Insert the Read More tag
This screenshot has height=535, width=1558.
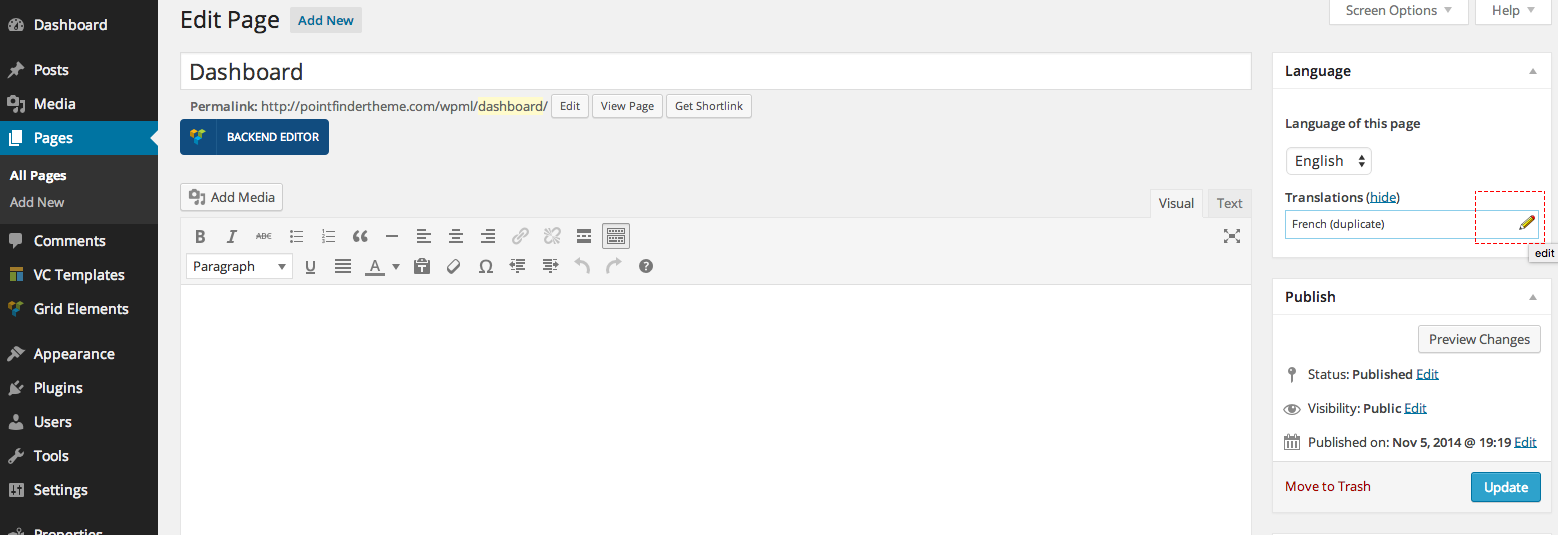tap(584, 237)

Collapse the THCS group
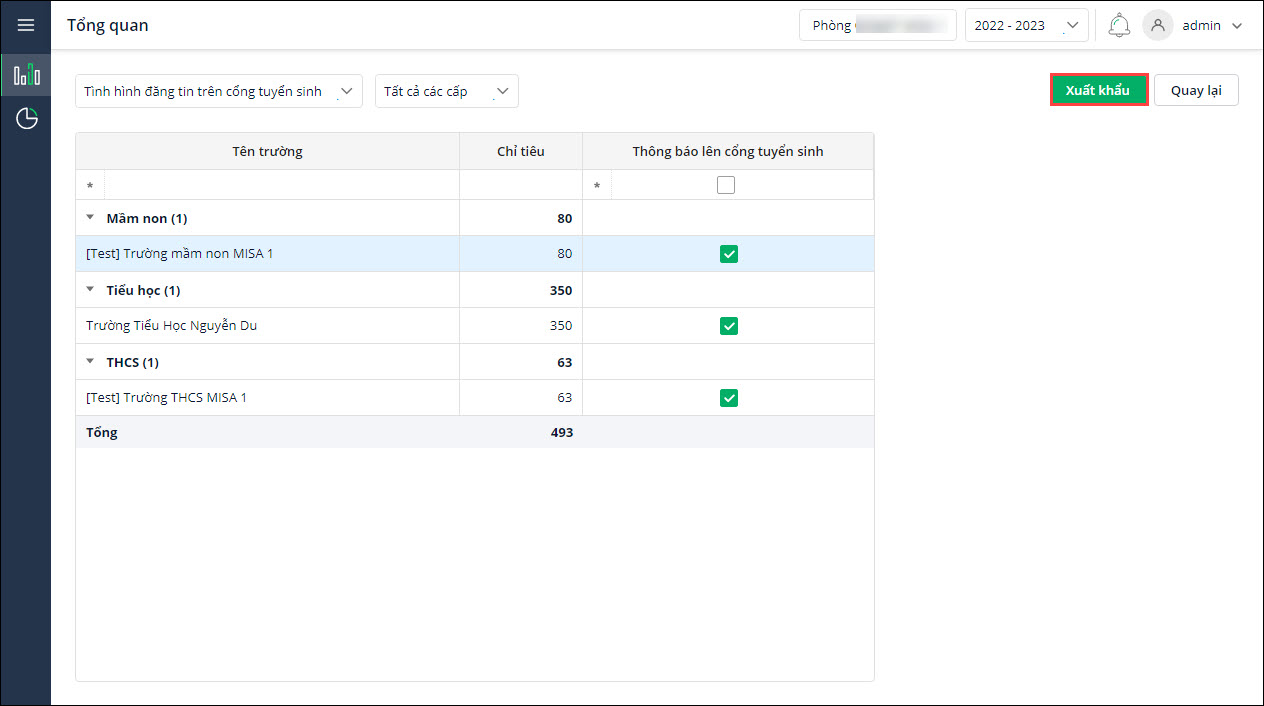click(90, 362)
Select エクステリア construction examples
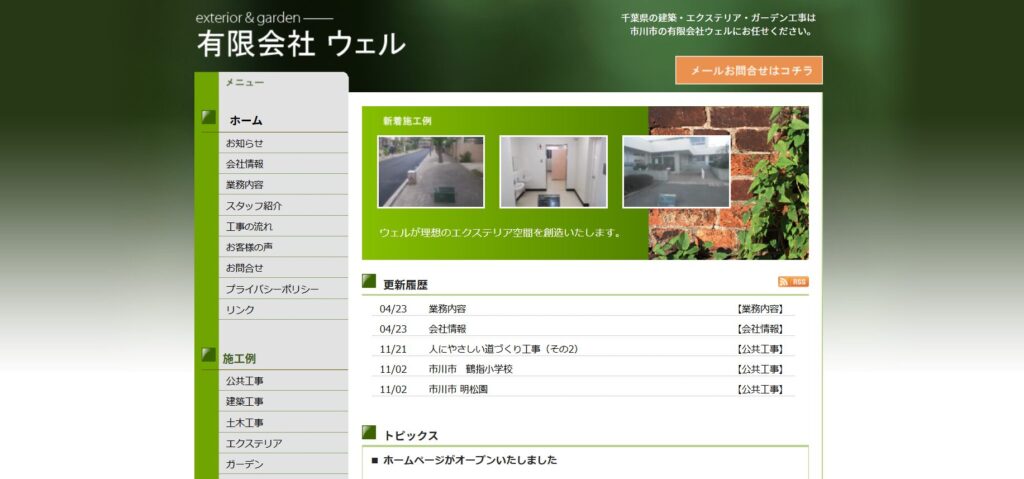Image resolution: width=1024 pixels, height=479 pixels. 254,443

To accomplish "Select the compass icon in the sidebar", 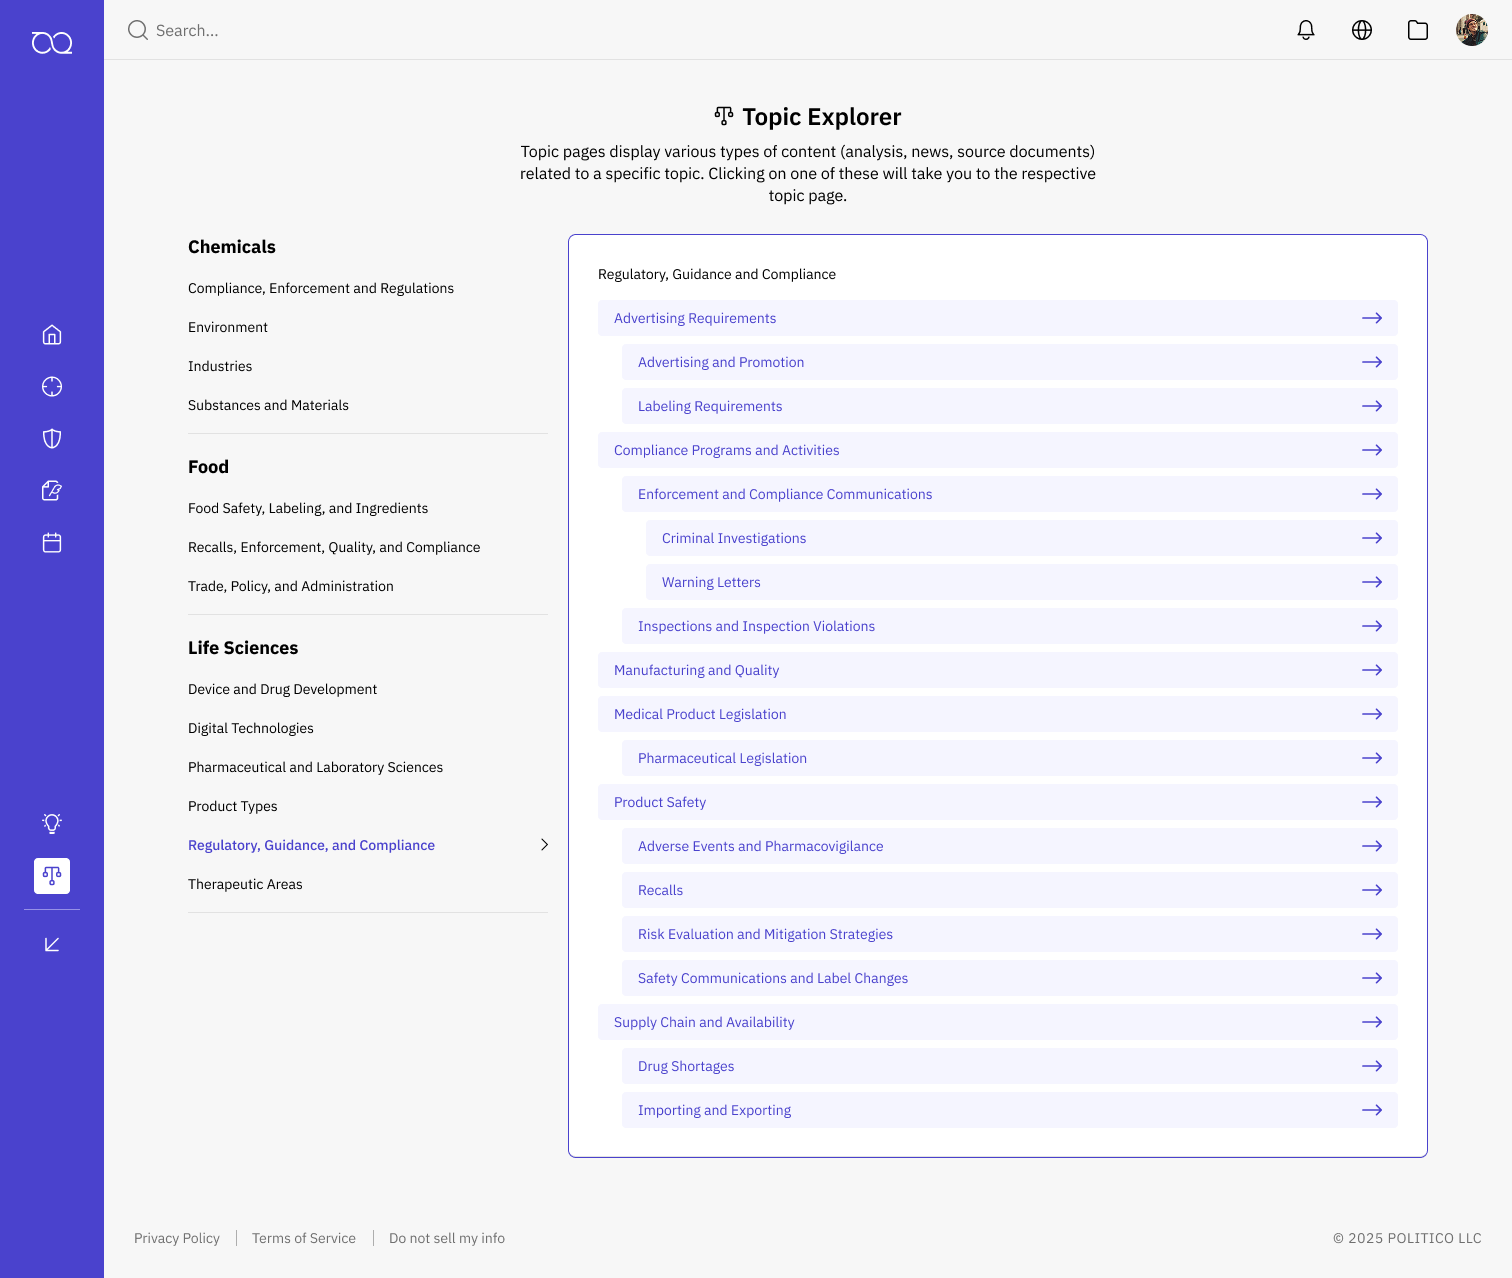I will click(x=51, y=386).

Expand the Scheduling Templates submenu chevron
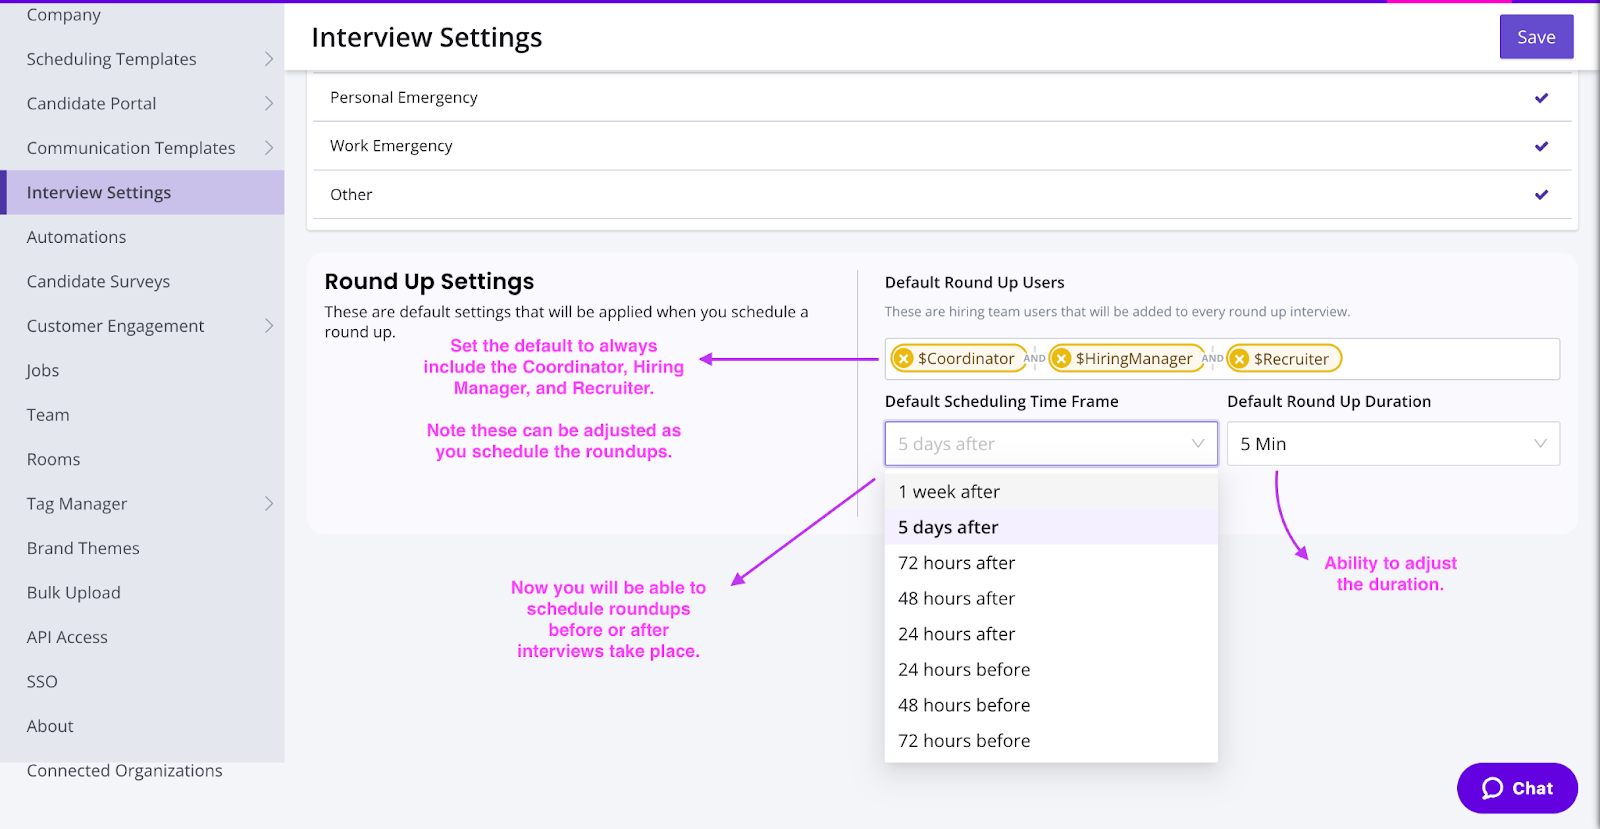[268, 59]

━━━━━━━━━━━━━━━━━━━━

Goal of the exercise: Render the stretch of lines from the start through the one containing "Image resolution: width=1024" as a Markdown table with the columns Row and Line, numbering each row and skipping blank lines. Leave the pictures out.

Exercise solution:
| Row | Line |
|---|---|
| 1 | Insert the Read More tag |
| 2 | This screenshot has height=535, width=1558. |
| 3 | tap(584, 237) |
| 4 | Collapse the THCS group |
| 5 | click(90, 362) |
| 6 | Select エクステリア construction examples |
| 7 | Image resolution: width=1024 pixels, height=479 pixels. 254,443 |